AIM OF THE EXERCISE: Nothing but the images should be left out when the entries are restated word for word.

DATA RECORDS:
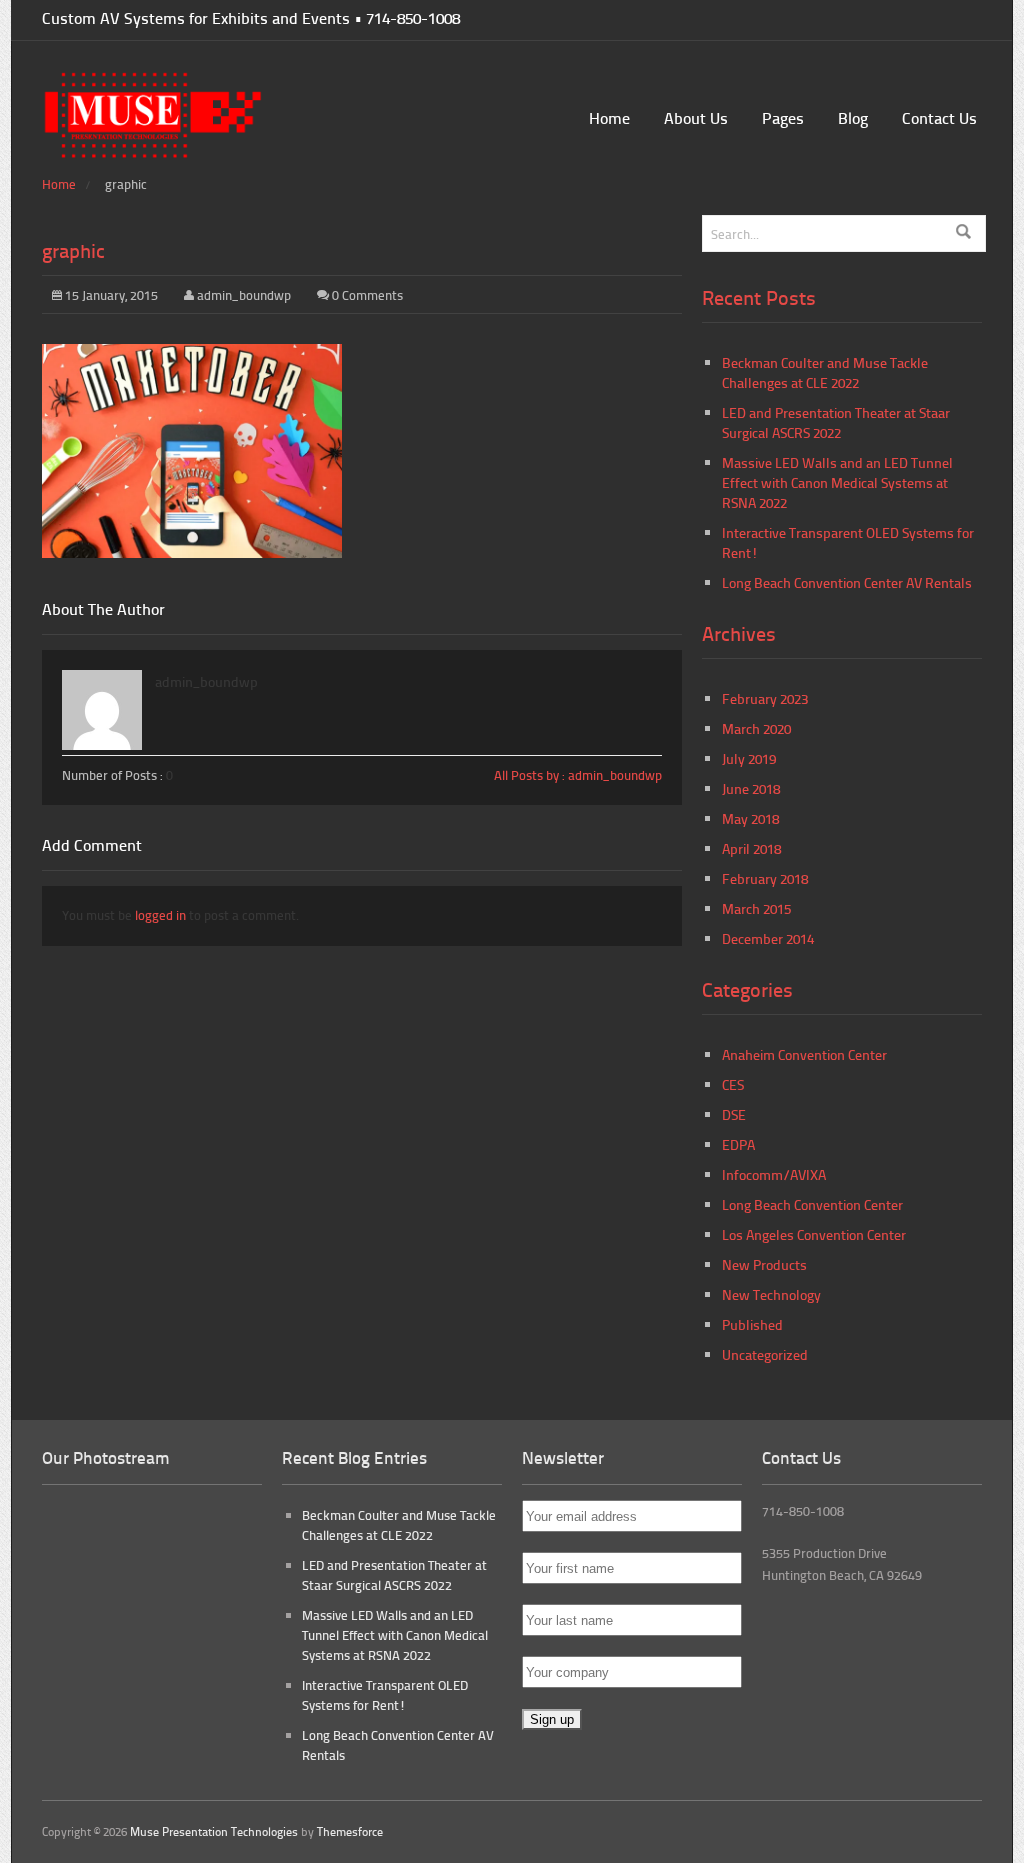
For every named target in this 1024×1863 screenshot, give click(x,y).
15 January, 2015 (110, 295)
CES (733, 1084)
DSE (734, 1114)
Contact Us (939, 117)
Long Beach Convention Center (812, 1204)
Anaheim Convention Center (804, 1054)
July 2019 (749, 758)
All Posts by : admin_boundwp (578, 775)
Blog (853, 117)
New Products (764, 1264)
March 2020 (756, 728)
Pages (783, 117)
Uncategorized (765, 1354)
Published (752, 1324)
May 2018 (750, 818)
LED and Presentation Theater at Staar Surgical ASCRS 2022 (836, 422)
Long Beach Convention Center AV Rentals (847, 582)
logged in (160, 915)
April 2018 (751, 848)
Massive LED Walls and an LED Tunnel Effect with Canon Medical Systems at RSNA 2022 (837, 482)
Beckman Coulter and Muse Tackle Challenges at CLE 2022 (825, 372)
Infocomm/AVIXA (774, 1174)
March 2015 (756, 908)
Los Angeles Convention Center (814, 1234)
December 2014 (768, 938)
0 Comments (367, 295)
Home (609, 117)
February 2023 (765, 698)
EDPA (738, 1144)
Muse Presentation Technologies (214, 1831)
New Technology (771, 1294)
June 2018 (751, 788)
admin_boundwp (244, 295)
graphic (73, 250)
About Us (696, 117)
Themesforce (350, 1831)
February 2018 (765, 878)
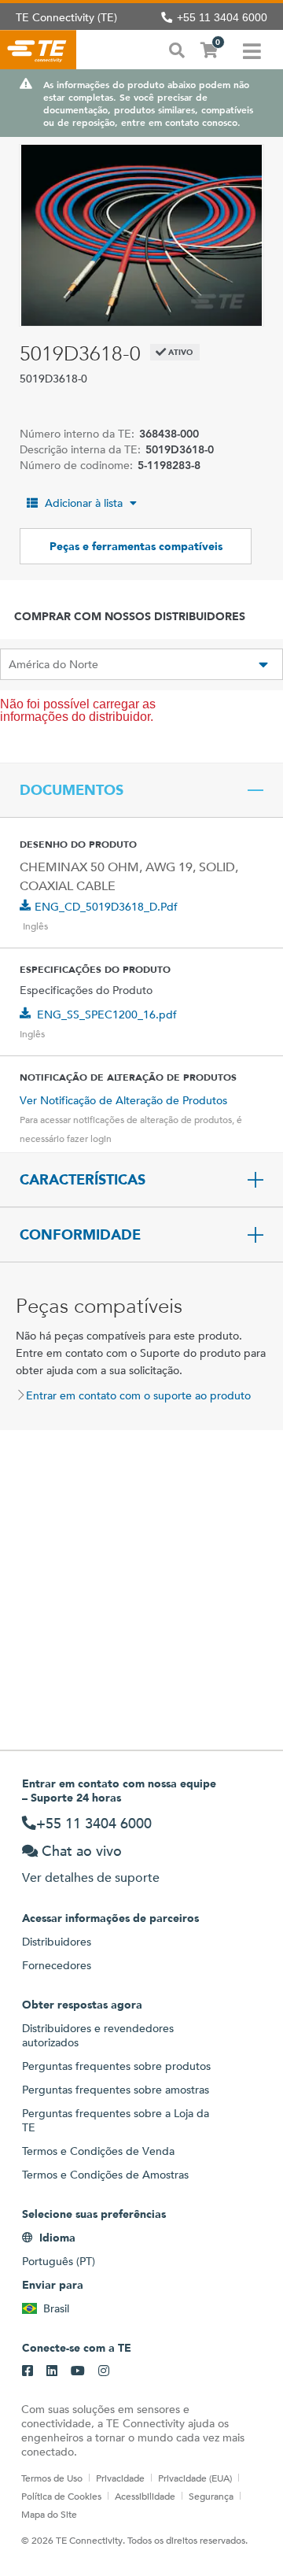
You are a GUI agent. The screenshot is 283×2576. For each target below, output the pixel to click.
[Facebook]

RESPONSE:
For every named target in this 1024×1863 screenshot, give click(x,y).
15 January, 2015 (110, 295)
CES (733, 1084)
DSE (734, 1114)
Contact Us (939, 117)
Long Beach Convention Center (812, 1204)
Anaheim Convention Center (804, 1054)
July 2019 (749, 758)
All Posts by : admin_boundwp (578, 775)
Blog (853, 117)
New Products (764, 1264)
March 2020 (756, 728)
Pages (783, 117)
Uncategorized (765, 1354)
Published (752, 1324)
May 2018 (750, 818)
LED and Presentation Theater at Staar Surgical ASCRS 2022 (836, 422)
Long Beach Convention Center AV Rentals (847, 582)
logged in (160, 915)
April 2018 (751, 848)
Massive LED Walls and an LED Tunnel Effect with Canon Medical Systems at RSNA 2022 (837, 482)
Beckman Coulter and Muse Tackle Challenges at CLE 2022 (825, 372)
Infocomm/AVIXA (774, 1174)
March 2015 (756, 908)
Los Angeles Convention Center (814, 1234)
December 2014 (768, 938)
0 Comments (367, 295)
Home (609, 117)
February 2023 (765, 698)
EDPA (738, 1144)
Muse Presentation Technologies (214, 1831)
New Technology (771, 1294)
June 2018 (751, 788)
admin_boundwp (244, 295)
graphic (73, 250)
About Us (696, 117)
Themesforce (350, 1831)
February 2018 (765, 878)
You are a GUI agent. The screenshot is 283×2576. For each target below, output the pixel to click.
[Facebook]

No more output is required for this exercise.